Alle Versuche, die Texte den Personen zuzuordnen, würden irgendwann in er Erkenntnis eingestellt, dass dies schwerlich möglich sei, sagt Lochthofen. Erfahrungen, Glauben und Geschichte seien einem Menschen nicht anzusehen. Aber wenn man seine Geschichte kennt, ist Gemeinschaft zu spüren.
„Und vielleicht ist es ja interessant, das Projekt kommt ausgerechnet aus dem - wie es heißt - säkularen Osten. . .", sagt sie. "Fremdenfeindlichkeit, Intoleranz machen Menschen kaputt. Unser Projekt will etwas dagegen tun. Wer sich Zeit nimmt wird stauen, wie ähnlich, wie nah wir uns sind. Es ein Angebot sich auf den Menschen einzulassen.“

Es ist ein Angebot, das nun nach Koblenz umzieht. Ob das Publikum in den alten Ländern anders reagiert als die Erfurter und ihre Reisenden auf dem Bahnhofsvorplatz, sei eine spannende Frage, sagt Elena Kaufmann. Das Projekt in Erfurt sei vor zwei Jahren sehr positiv aufgenommen worden. Vor allen von den jugendlichen Besuchern. "Das sind die ehrlichsten Kritiker", sagt die Künstlerin. Begeisterung und Ablehnung würden von Teenagern unverstellt gezeigt.

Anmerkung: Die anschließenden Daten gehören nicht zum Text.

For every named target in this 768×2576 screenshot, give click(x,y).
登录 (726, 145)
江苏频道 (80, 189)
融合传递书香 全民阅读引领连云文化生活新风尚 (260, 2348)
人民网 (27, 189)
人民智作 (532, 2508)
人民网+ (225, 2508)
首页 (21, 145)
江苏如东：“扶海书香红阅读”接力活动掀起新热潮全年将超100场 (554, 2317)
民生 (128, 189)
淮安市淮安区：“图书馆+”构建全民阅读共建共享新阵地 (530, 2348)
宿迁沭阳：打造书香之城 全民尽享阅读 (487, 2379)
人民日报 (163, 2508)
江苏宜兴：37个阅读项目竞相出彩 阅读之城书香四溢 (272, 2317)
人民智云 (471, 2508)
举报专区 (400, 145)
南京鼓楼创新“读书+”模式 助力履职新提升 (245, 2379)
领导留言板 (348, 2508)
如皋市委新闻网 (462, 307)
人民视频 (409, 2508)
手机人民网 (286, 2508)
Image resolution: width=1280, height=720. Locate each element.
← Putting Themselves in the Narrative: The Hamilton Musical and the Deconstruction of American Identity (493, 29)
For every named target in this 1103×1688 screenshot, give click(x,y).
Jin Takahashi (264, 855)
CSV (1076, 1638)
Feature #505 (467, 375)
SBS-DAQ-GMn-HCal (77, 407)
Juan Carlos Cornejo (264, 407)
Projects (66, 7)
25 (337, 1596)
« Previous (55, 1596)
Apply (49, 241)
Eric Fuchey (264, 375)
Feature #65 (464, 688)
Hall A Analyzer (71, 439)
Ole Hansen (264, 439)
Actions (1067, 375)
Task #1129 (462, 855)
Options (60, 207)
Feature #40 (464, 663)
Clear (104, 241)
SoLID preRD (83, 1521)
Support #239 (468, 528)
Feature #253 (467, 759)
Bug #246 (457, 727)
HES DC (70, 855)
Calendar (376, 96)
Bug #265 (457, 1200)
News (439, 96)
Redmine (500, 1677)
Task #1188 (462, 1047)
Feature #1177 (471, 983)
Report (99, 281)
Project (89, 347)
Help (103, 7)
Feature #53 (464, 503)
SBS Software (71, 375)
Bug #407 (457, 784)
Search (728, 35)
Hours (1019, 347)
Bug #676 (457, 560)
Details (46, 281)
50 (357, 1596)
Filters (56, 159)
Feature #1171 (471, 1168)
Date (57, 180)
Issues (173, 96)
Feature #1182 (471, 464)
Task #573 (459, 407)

Die Gegend um den Erfurter Hauptbahnhof gilt als sozial schwierig. Doch der Kokon, Tag und Nacht für jeden zugänglich, blieb die meiste Zeit unbewacht. Gelobt wurde vor allem auch die friedliche Stille im Inneren des großen Weißen Raums. Und nur eine einzige Beschädigung an dem Kunstwerk gab es in Erfurt. "Jemand hat ein Stückchen Stoff aus dem Pavillon herausgeschnitten. Wie bei Christos verpacktem Reichstag." sagte Elena Kaufmann. "Das hat mich ein bisschen stolz gemacht."